Scientists believe that there may be close relationships between Gulf War Illness, Chronic Fatigue Syndrome, and Fibromyalgia, though there is much debate about the differences as well.
Fibromyalgia is a neurological (brain/nerve system) disease characterized by chronic widespread pain and tenderness in the joints and/or muscles. Other neurological symptoms are frequently present as well, including fatigue, cognitive issues, muscle weakness, paresthesias (uncomfortable to debiliating buzzing, tingling, numbness, twitching, tickling, itching, stabbing, and/or burning sensations, often in the legs, arms, feet, and/or hands), depression, and anxiety.
Fibromyalgia is usually diagnosed after ruling out a number of other neurological, auto-immune, and rheumatological conditions through an array of medical tests, often with multiple specialists like neurologists, immunologists, rheumatologists. Rheumatologists – doctors who specialize in diseases of the joints – can often make the diagnosis of fibromyalgia after other diseases and conditions have been ruled out.
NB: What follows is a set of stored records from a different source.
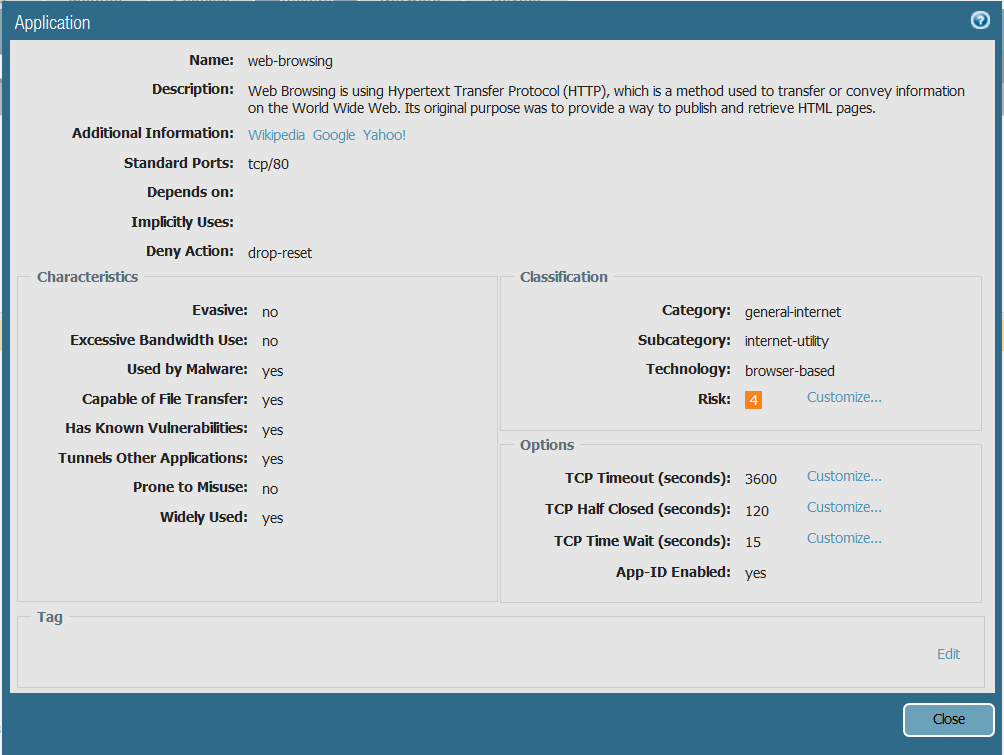Viewport: 1004px width, 755px height.
Task: Click the internet-utility subcategory value
Action: pyautogui.click(x=787, y=341)
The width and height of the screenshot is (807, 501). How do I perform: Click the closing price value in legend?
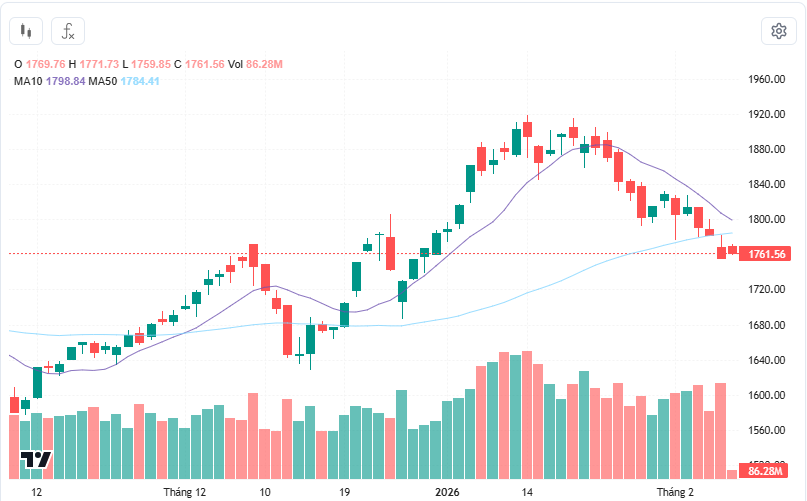[x=205, y=64]
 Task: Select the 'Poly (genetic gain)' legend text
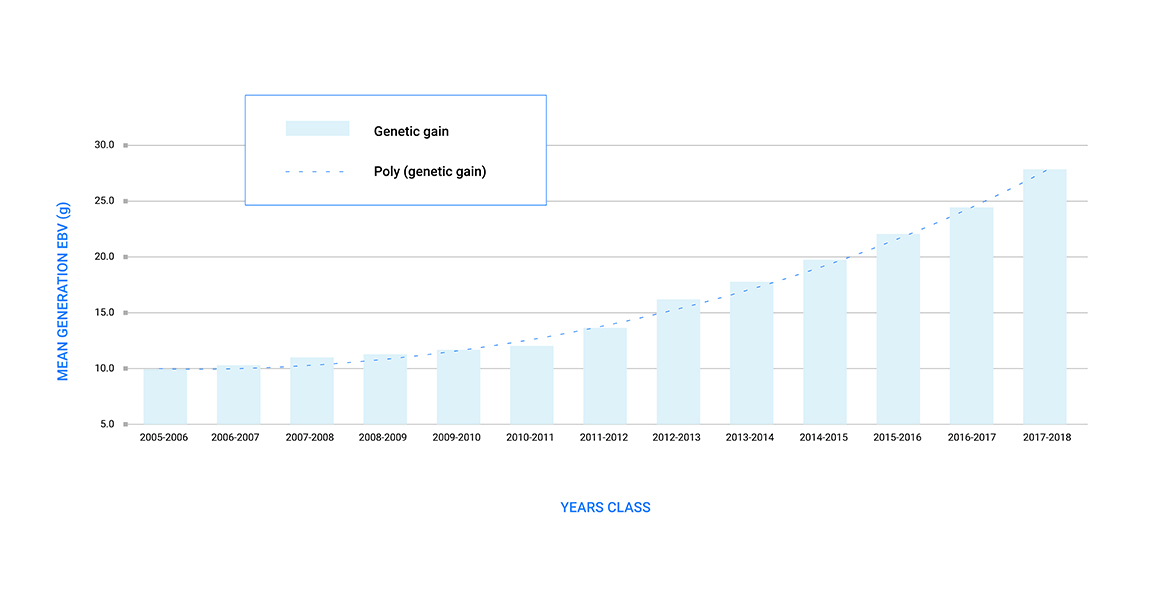tap(430, 172)
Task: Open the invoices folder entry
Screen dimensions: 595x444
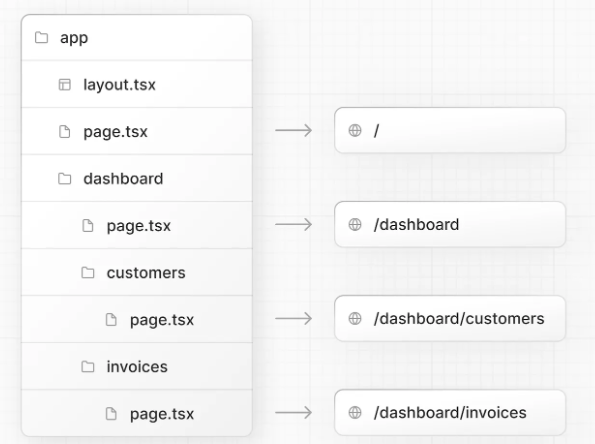Action: tap(137, 366)
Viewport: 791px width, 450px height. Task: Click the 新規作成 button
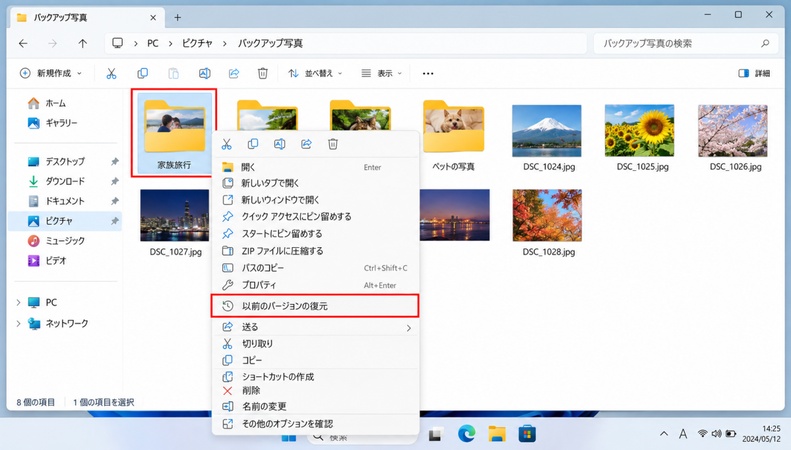pyautogui.click(x=50, y=74)
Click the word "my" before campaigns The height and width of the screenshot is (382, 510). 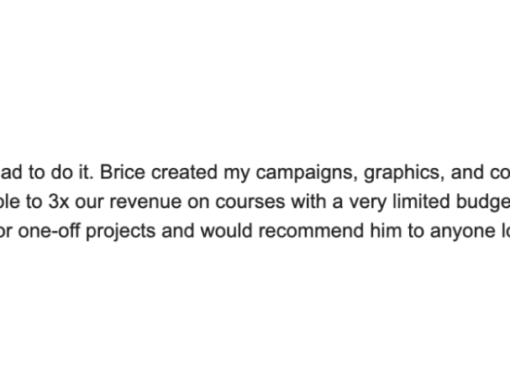pyautogui.click(x=237, y=174)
Having the right diagnosis can be important, since treating diseases like MS and lupus – both of which can cause chronic widespread pain, fatigue, cognitive issues, and muscle weakness –are treated differently than fibromyalgia and other neurodegenerative conditions.
Vitamin D supplements, moderate exercise (even though it hurts), self-pacing, and ensuring adequate and refreshing sleep (including through certain medications that help with sleep quality) have all been shown to have a positive impact on relieving some of the symptoms of fibromyalgia.
Treating the resulting depression and anxiety in fibromyalgia, chronic fatigue syndrome, and Gulf War Illness/chronic multi-symptom illness are also important, and some of the treatments also affect parts of the brain related to sensing pain, so often one or a few medications can act to relieve multiple symptoms, including pain and sleep dysfunction.
For the more scientifically minded, the newest study’s abstract is below. The other studies are hyperlinked inline in the preceding text.
Localised 1H NMR spectroscopy in patients with fibromyalgia: a controlled study of changes in cerebral glutamate/glutamine, inositol, choline and N-acetylaspartate
Nicolas Fayed , Javier Garcia-Campayo , Rosa Magallon , Helena Andres-Bergareche , Juan V Luciano , Eva Andres and Julian Beltran
Arthritis Research & Therapy 2010, 12:R134doi:10.1186/ar3072
Published: 7 July 2010
The purpose of this study was to investigate whether single-voxel (SV) proton magnetic resonance spectroscopy (MRS), diffusion-weighted imaging (DWI) and diffusion tensor imaging (DTI) detected differences between fibromyalgia (FM) patients and healthy controls. We also searched for correlations between neuroimaging abnormalities and neuropsychological variables.
Ten patients with FM and ten gender- and age-matched control subjects were studied. A neuropsychological examination, DWI, DTI and proton MRS were performed on the brain areas known to be associated with pain processing.
Compared with healthy controls, FM patients had significantly higher levels of glutamate+glutamine (Glx) (mean +/- SD: 10.71 +/- 0.50 arbitrary institutional units versus 9.89 +/- 1.04; P=0.049) and higher glutamate+glutamine/creatine (Glx/Cr) ratios (1.90 +/- 0.12 versus 1.72 +/- 0.23; P=0.034) in the posterior gyrus. Myo-inositol (Ins) levels of the right and left hippocampi were significantly lower in FM patients (4.49 +/- 0.74 versus 5.17 +/- 0.62; P=0.008 and 4.91 +/- 0.85 versus 6.09 +/- 0.78; P=0.004, respectively). In FM patients, there were also decreased myo-inositol/creatine (Ins/Cr) ratios in the left sensory-motor area (P=0.05) and the left hippocampus (P=0.002) and lower levels of choline (P=0.019) and N-acetyl aspartate + N-acetyl aspartyl glutamate (NAA+NAG) (P=0.034) in the left hippocampus. Significant correlations between depression, pain and global function and the posterior gyrus Glx levels and Glx/Cr ratios were observed.
Glx within the posterior gyrus could be a pathological factor in FM. Hippocampal dysfunction may be partially responsible for the depressive symptoms of FM. Additional studies with larger samples are required to confirm these preliminary data.